Elected president in 1932, Franklin Roosevelt did not have an all-embracing theory that would solve all America’s problems. Rather, he employed a wide range of policies, some of which failed, while others were successful in getting people to work. Perhaps the greatest impact Roosevelt’s New Deal had on American society was the change in perspective policymakers had toward government intervention. Earlier leaders like Theodore Roosevelt and Woodrow Wilson had had only moderate success producing government initiatives to restrain the predatory nature of American capitalism. But after the Great Depression, FDR helped policymakers and citizens markedly change their views in favor of government assistance, temporarily pushing the conservative opposition to the margins.

As such, FDR’s  New Deal momentarily ended the ‘rugged individualism’ of the Hoover era and demonstrated that free-market economics could not be relied upon in a time of crisis. When the economy falls into a slump, the government must be used as a source of relief.

This, too, is the argument that John Maynard Keynes makes in his influential 1936 book, The General Theory of Employment, Interest, and Money. Keynes challenged the neoclassical principle that the market naturally adjusts itself to full employment. Along with the two held theories of unemployment—voluntary and frictional—Keynes wrote, there is also the involuntary, which was the result of a shortfall in aggregate demand.

The volatility of investment, Keynes argued, is dependent on our expectations of the future. The only way entrepreneurs would invest is if they expect sufficient demand for goods and services. This was a problem during the Depression—spending money was scarce. When people are unemployed, or fearful of losing their jobs, they are likely to reduce spending. This creates a cycle of insufficient demand, bringing profit-expectations down. Increasing savings, Keynes showed, would only make things worse. A rise in savings would reduce spending, and thus bring down the total level of employment and income. Surplus inventories with nobody to buy commercial products would force firms to contract operations and lay off even more workers.

Therefore, Keynes concluded, there is no automatic recovery from depression; supply does not create its own demand. The only solution is for the government to heavily invest in public works, creating jobs and increasing demand to rebuild confidence in the business community.

Roosevelt’s New Deal did exactly this. It produced nearly 13 million jobs, over 60 percent of which came from the Works Progress Administration, an organization which hired a wide range of individuals, from artists and writers to laborers who constructed roads, bridges, and schools. An incredible number of public goods were provided through these programs, and money was placed in the hands of the workers, whose purchasing power gave business owners’ profit expectations the much needed boost.

 

Why We Need a new New Deal

The U.S. Bureau of Labor Statistics recently published a report examining the current employment conditions in the United States. The unemployment rate stands at 4.1 percent, the BLS reports, which is roughly 6.6 million people in the labor force.
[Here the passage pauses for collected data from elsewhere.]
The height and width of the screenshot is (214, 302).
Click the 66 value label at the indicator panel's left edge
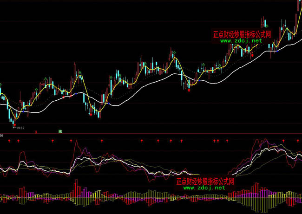[2, 136]
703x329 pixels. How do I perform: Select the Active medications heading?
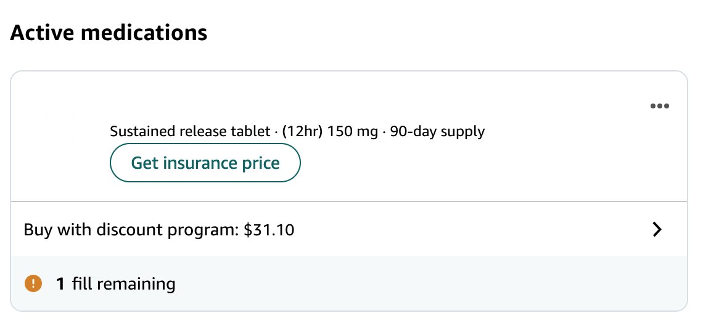pos(109,33)
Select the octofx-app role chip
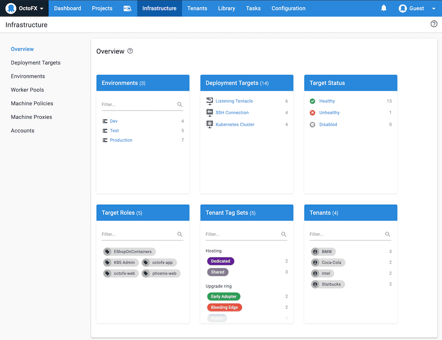 (x=162, y=263)
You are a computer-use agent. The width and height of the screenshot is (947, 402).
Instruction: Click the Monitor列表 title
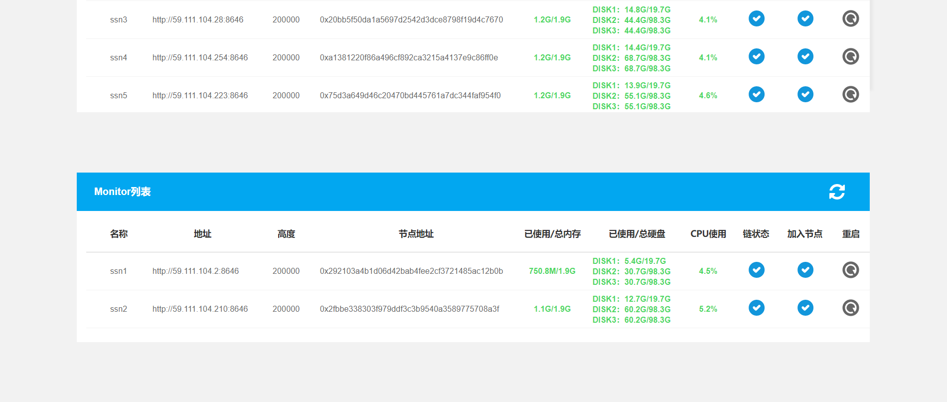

While the unemployment rate is relatively low from a conventional perspective, Dantas and Wray argue that this does not consider the falling participation rate for prime-age workers and wide-spread income stagnation.
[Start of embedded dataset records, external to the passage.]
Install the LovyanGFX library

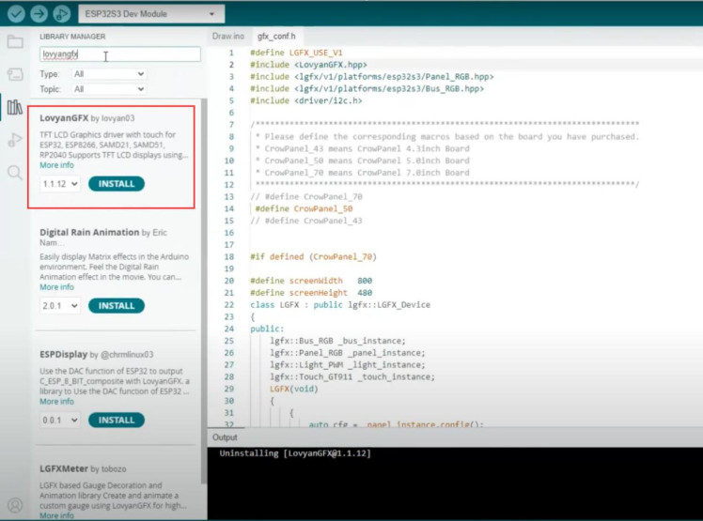point(117,184)
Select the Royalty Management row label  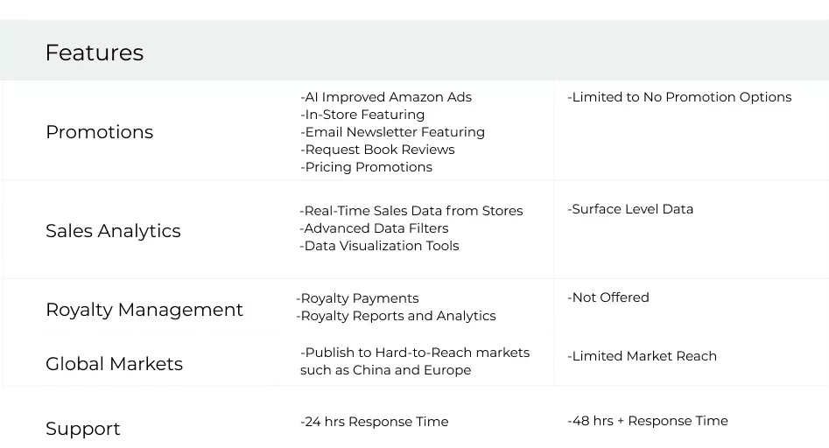pos(144,310)

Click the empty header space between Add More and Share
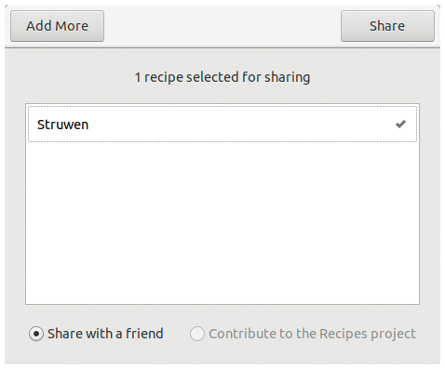[223, 26]
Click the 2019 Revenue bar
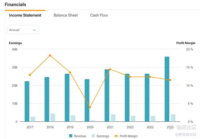Viewport: 200px width, 139px height. [67, 97]
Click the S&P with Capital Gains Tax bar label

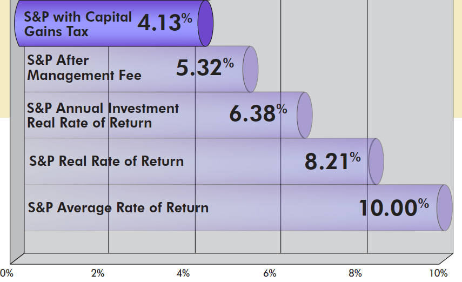78,24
Moreover, we often gauge the economy based on the unemployment rate, although, this economic indicator does not consider the fact that 40.6 million Americans remain in poverty. A job paying the current federal minimum wage doesn’t mean a worker will make enough money to live without relying on various forms of welfare. In order to turn this around, we need a new New Deal.

While the New Deal of the 1930s was a centralized program, controlled by the federal government, Dantas and Wray propose that a “new New Deal” would be more efficient by creating a more decentralized workforce, hired by state and local governments to meet the needs of the local communities, with wages paid by the federal government. They propose a Job Guarantee program.

The idea behind this policy is that those who are involuntarily unemployed don’t have to be if the government supplied them with a job. Economist Carlos Maciel further argues that the Job Guarantee program would cost around 1 percent of the U.S. GDP, providing additional jobs through the multiplier effect. When the government invests $1, it multiplies through consumer spending, turning into $2 or $3 in the real economy. In his General Theory, Keynes estimated the multiplier to be somewhere between 2 ½ and 3.

Employment works in the same manner. If one new job is created from the initial government investment, the consumption created by the additional worker will produce more jobs in other industries, whose consumption will take the process further, until the multiplier is reached. Moreover, this program would redistribute money from current welfare programs toward the Job Guarantee program. Those who are currently under the poverty line will not need traditional welfare benefits if they have jobs that pay a living wage.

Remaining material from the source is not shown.